Return every one of the items below unchanged, copying each line character for character.

**Interface element records**
################
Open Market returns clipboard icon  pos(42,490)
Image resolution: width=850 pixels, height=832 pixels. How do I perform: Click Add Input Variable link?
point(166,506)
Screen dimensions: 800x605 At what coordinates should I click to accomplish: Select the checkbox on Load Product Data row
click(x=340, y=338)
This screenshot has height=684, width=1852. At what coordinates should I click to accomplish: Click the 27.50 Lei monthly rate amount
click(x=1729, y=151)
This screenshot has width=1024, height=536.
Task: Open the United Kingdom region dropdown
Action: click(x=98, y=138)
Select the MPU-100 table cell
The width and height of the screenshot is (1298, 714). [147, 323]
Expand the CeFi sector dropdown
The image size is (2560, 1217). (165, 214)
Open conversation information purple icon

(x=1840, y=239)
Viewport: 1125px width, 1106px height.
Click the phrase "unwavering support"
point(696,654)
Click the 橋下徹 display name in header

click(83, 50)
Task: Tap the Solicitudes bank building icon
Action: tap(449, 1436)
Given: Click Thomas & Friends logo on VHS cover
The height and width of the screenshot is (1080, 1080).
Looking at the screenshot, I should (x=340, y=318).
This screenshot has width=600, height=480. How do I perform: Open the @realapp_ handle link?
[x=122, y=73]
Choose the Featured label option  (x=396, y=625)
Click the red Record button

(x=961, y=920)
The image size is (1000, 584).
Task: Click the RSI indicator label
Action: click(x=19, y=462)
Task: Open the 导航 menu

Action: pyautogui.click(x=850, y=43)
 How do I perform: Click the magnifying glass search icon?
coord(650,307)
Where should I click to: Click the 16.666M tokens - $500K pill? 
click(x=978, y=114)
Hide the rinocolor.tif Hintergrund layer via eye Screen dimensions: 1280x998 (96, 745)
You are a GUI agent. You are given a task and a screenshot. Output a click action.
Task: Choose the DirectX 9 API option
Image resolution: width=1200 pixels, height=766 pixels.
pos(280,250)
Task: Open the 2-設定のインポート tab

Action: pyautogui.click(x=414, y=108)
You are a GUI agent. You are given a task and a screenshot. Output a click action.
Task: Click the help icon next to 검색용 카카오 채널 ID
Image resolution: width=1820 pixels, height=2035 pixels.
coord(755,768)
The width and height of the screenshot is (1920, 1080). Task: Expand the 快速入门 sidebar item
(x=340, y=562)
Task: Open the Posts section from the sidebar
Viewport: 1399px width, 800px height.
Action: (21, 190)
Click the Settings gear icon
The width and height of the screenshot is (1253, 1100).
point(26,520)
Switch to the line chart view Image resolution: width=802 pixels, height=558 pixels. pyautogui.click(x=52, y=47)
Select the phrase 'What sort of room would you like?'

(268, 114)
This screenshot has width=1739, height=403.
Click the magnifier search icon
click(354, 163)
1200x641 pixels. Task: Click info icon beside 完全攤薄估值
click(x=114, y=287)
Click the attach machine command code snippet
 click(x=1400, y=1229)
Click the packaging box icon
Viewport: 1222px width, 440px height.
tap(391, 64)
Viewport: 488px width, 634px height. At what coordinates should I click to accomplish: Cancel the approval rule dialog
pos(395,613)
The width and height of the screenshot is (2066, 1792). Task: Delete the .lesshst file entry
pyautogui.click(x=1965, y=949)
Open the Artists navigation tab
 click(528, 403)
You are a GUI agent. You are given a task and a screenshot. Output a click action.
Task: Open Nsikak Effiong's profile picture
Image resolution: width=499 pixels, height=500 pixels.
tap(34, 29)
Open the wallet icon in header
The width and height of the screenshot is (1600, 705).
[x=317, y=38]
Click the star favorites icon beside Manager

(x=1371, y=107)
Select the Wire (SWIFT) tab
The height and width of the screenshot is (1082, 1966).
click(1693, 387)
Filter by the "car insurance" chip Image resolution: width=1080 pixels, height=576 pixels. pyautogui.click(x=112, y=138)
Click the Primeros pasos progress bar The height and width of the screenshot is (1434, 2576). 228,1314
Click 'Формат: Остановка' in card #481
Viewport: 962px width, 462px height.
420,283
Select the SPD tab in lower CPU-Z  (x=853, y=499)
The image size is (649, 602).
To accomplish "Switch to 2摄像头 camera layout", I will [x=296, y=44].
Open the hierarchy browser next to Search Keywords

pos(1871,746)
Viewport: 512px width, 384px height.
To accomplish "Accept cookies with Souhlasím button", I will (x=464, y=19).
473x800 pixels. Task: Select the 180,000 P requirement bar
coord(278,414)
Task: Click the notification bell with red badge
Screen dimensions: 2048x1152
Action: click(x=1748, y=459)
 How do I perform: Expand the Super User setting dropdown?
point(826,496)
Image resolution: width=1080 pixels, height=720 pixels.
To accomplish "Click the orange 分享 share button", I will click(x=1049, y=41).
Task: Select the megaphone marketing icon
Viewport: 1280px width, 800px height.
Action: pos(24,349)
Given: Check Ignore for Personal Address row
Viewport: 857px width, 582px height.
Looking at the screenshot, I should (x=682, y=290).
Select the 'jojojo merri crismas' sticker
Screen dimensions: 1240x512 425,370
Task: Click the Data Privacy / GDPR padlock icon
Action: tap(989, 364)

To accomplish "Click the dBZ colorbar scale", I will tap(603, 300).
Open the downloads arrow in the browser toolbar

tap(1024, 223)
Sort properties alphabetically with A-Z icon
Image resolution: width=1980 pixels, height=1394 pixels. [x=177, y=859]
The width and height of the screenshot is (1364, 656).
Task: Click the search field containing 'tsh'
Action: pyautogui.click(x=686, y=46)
################
**EXERCISE ANSWER**
Open Market returns clipboard icon  pos(42,490)
Image resolution: width=850 pixels, height=832 pixels. How do I perform: Click Add Input Variable link?
point(166,506)
Screen dimensions: 800x605 At what coordinates should I click to accomplish: Select the checkbox on Load Product Data row
click(x=340, y=338)
This screenshot has height=684, width=1852. At what coordinates should I click to accomplish: Click the 27.50 Lei monthly rate amount
click(x=1729, y=151)
This screenshot has width=1024, height=536.
Task: Open the United Kingdom region dropdown
Action: click(x=98, y=138)
Select the MPU-100 table cell
The width and height of the screenshot is (1298, 714). [147, 323]
Expand the CeFi sector dropdown
The image size is (2560, 1217). (165, 214)
Open conversation information purple icon

(x=1840, y=239)
Viewport: 1125px width, 1106px height.
Click the phrase "unwavering support"
point(696,654)
Click the 橋下徹 display name in header

click(83, 50)
Task: Tap the Solicitudes bank building icon
Action: tap(449, 1436)
Given: Click Thomas & Friends logo on VHS cover
The height and width of the screenshot is (1080, 1080).
Looking at the screenshot, I should (x=340, y=318).
This screenshot has width=600, height=480. How do I perform: Open the @realapp_ handle link?
[x=122, y=73]
Choose the Featured label option  (x=396, y=625)
Click the red Record button

(x=961, y=920)
The image size is (1000, 584).
Task: Click the RSI indicator label
Action: click(x=19, y=462)
Task: Open the 导航 menu

Action: pyautogui.click(x=850, y=43)
 How do I perform: Click the magnifying glass search icon?
coord(650,307)
Where should I click to: Click the 16.666M tokens - $500K pill? 
click(x=978, y=114)
Hide the rinocolor.tif Hintergrund layer via eye Screen dimensions: 1280x998 (96, 745)
You are a GUI agent. You are given a task and a screenshot. Output a click action.
Task: Choose the DirectX 9 API option
Image resolution: width=1200 pixels, height=766 pixels.
pos(280,250)
Task: Open the 2-設定のインポート tab

Action: pyautogui.click(x=414, y=108)
You are a GUI agent. You are given a task and a screenshot. Output a click action.
Task: Click the help icon next to 검색용 카카오 채널 ID
Image resolution: width=1820 pixels, height=2035 pixels.
coord(755,768)
The width and height of the screenshot is (1920, 1080). Task: Expand the 快速入门 sidebar item
(x=340, y=562)
Task: Open the Posts section from the sidebar
Viewport: 1399px width, 800px height.
Action: (21, 190)
Click the Settings gear icon
The width and height of the screenshot is (1253, 1100).
point(26,520)
Switch to the line chart view Image resolution: width=802 pixels, height=558 pixels. pyautogui.click(x=52, y=47)
Select the phrase 'What sort of room would you like?'

(268, 114)
This screenshot has width=1739, height=403.
Click the magnifier search icon
click(354, 163)
1200x641 pixels. Task: Click info icon beside 完全攤薄估值
click(x=114, y=287)
Click the attach machine command code snippet
 click(x=1400, y=1229)
Click the packaging box icon
Viewport: 1222px width, 440px height.
tap(391, 64)
Viewport: 488px width, 634px height. At what coordinates should I click to accomplish: Cancel the approval rule dialog
pos(395,613)
The width and height of the screenshot is (2066, 1792). Task: Delete the .lesshst file entry
pyautogui.click(x=1965, y=949)
Open the Artists navigation tab
 click(528, 403)
You are a GUI agent. You are given a task and a screenshot. Output a click action.
Task: Open Nsikak Effiong's profile picture
Image resolution: width=499 pixels, height=500 pixels.
tap(34, 29)
Open the wallet icon in header
The width and height of the screenshot is (1600, 705).
[x=317, y=38]
Click the star favorites icon beside Manager

(x=1371, y=107)
Select the Wire (SWIFT) tab
The height and width of the screenshot is (1082, 1966).
click(1693, 387)
Filter by the "car insurance" chip Image resolution: width=1080 pixels, height=576 pixels. pyautogui.click(x=112, y=138)
Click the Primeros pasos progress bar The height and width of the screenshot is (1434, 2576). 228,1314
Click 'Формат: Остановка' in card #481
Viewport: 962px width, 462px height.
420,283
Select the SPD tab in lower CPU-Z  (x=853, y=499)
The image size is (649, 602).
To accomplish "Switch to 2摄像头 camera layout", I will [x=296, y=44].
Open the hierarchy browser next to Search Keywords

pos(1871,746)
Viewport: 512px width, 384px height.
To accomplish "Accept cookies with Souhlasím button", I will (x=464, y=19).
473x800 pixels. Task: Select the 180,000 P requirement bar
coord(278,414)
Task: Click the notification bell with red badge
Screen dimensions: 2048x1152
Action: click(x=1748, y=459)
 How do I perform: Expand the Super User setting dropdown?
point(826,496)
Image resolution: width=1080 pixels, height=720 pixels.
To accomplish "Click the orange 分享 share button", I will click(x=1049, y=41).
Task: Select the megaphone marketing icon
Viewport: 1280px width, 800px height.
Action: pos(24,349)
Given: Check Ignore for Personal Address row
Viewport: 857px width, 582px height.
Looking at the screenshot, I should (x=682, y=290).
Select the 'jojojo merri crismas' sticker
Screen dimensions: 1240x512 425,370
Task: Click the Data Privacy / GDPR padlock icon
Action: tap(989, 364)

To accomplish "Click the dBZ colorbar scale", I will tap(603, 300).
Open the downloads arrow in the browser toolbar

tap(1024, 223)
Sort properties alphabetically with A-Z icon
Image resolution: width=1980 pixels, height=1394 pixels. [x=177, y=859]
The width and height of the screenshot is (1364, 656).
Task: Click the search field containing 'tsh'
Action: pyautogui.click(x=686, y=46)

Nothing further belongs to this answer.